![]() |
Vivemos tempos excecionais, tempos de calamidade.
|
Para a reconstrução do território, contamos com ajudas do governo central. Mas não sabemos com quanto, nem quando. E para podermos avançar de imediato, precisamos de dinheiro disponível, neste momento. Não podemos ficar à espera.
No que respeita à proteção civil, preocupa-nos a imensa rede viária florestal que ficou inutilizada e que precisamos de recuperar. Precisamos também de mais equipamento para reforçar a segurança do território.
Na área social, depois de se acionarem os seguros e as ajudas do governo, é provável que o município ainda tenha de intervir em situações de fragilidade social e económica.

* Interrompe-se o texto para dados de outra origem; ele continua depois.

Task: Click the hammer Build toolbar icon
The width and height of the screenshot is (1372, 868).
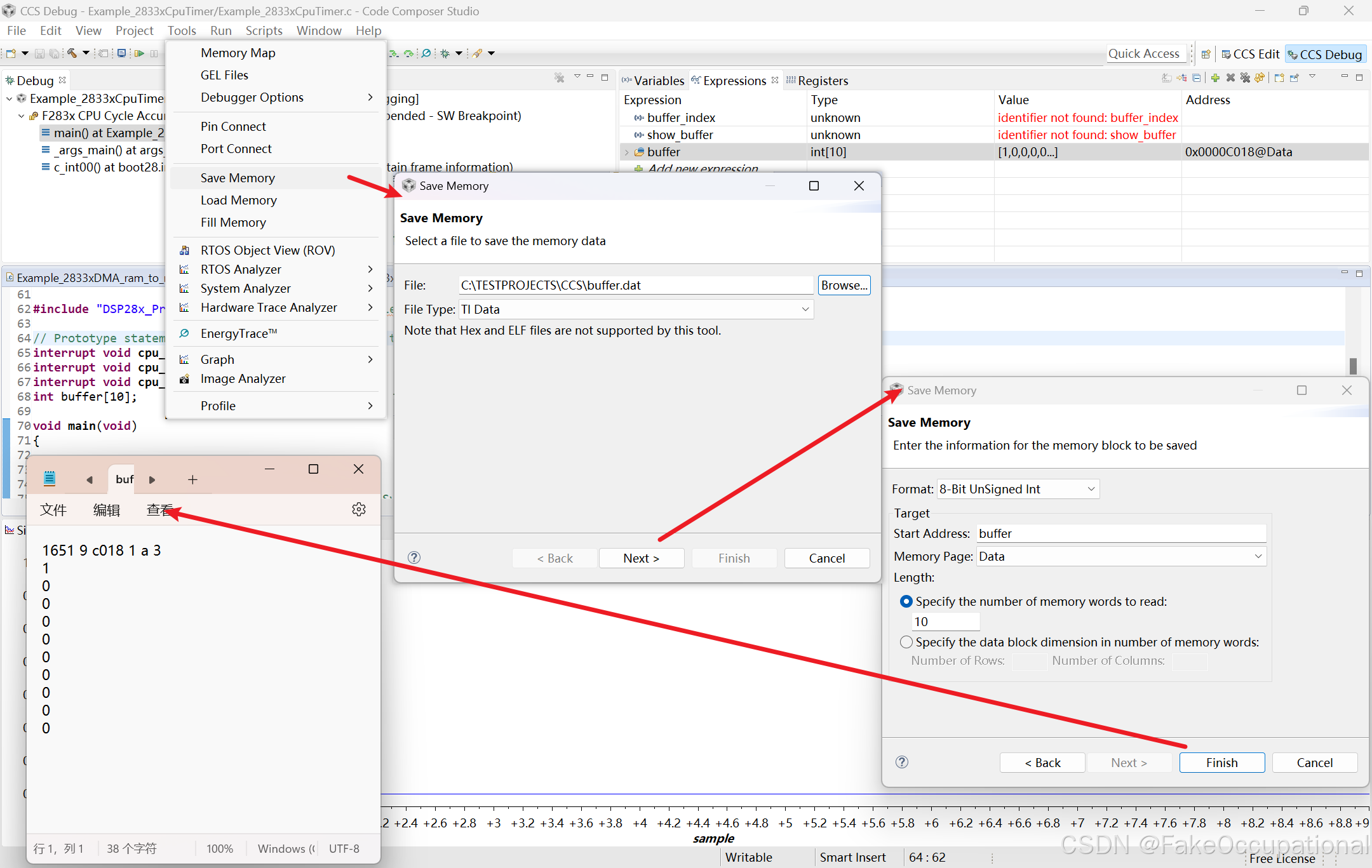Action: click(72, 53)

Vivemos tempos excecionais. E tempos excecionais implicam respostas excecionais. Decidimos por isso, no presente ano, fazer cortes significativos nas nossas despesas correntes, no sentido de podermos alocar mais verbas estas três prioridades que referi.

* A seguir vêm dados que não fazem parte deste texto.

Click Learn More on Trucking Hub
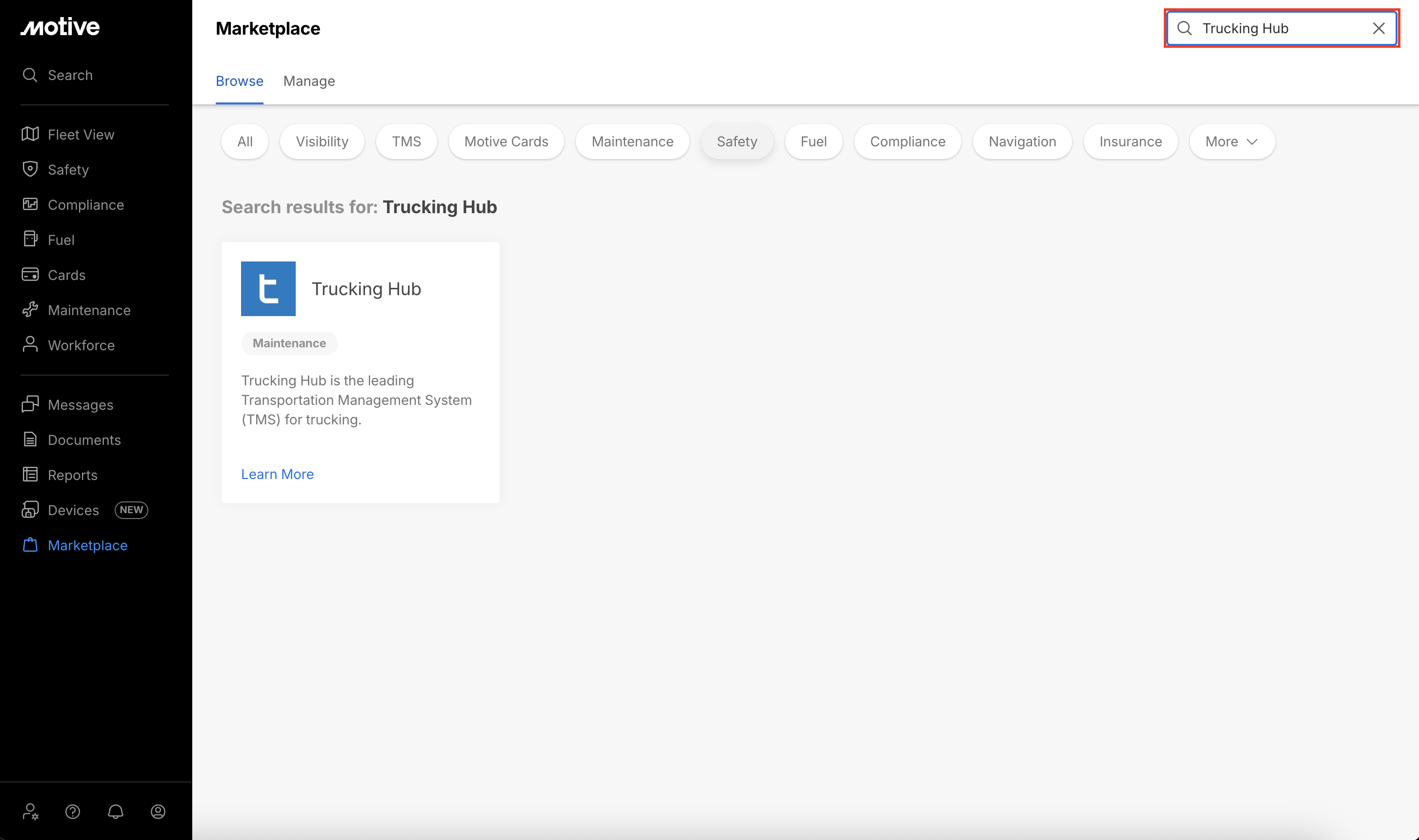 (277, 474)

E, entre as medidas mais significativas, destaca-se o cancelamento do Festival do Maranho e da Romaria a São Nuno de Santa Maria.
Reitero tudo o que disse até aqui sobre estes dois grandes eventos: são importantes para o desenvolvimento do concelho, são investimento. Contudo, neste momento temos outras prioridades: a reconstrução e a segurança do concelho, e as pessoas com mais necessidades.
Pedimos a compreensão de todos, mas como disse, circunstâncias excecionais implicam medidas excecionais. Se tudo correr bem, e com a união e ajuda de todos, voltaremos mais fortes em 2027!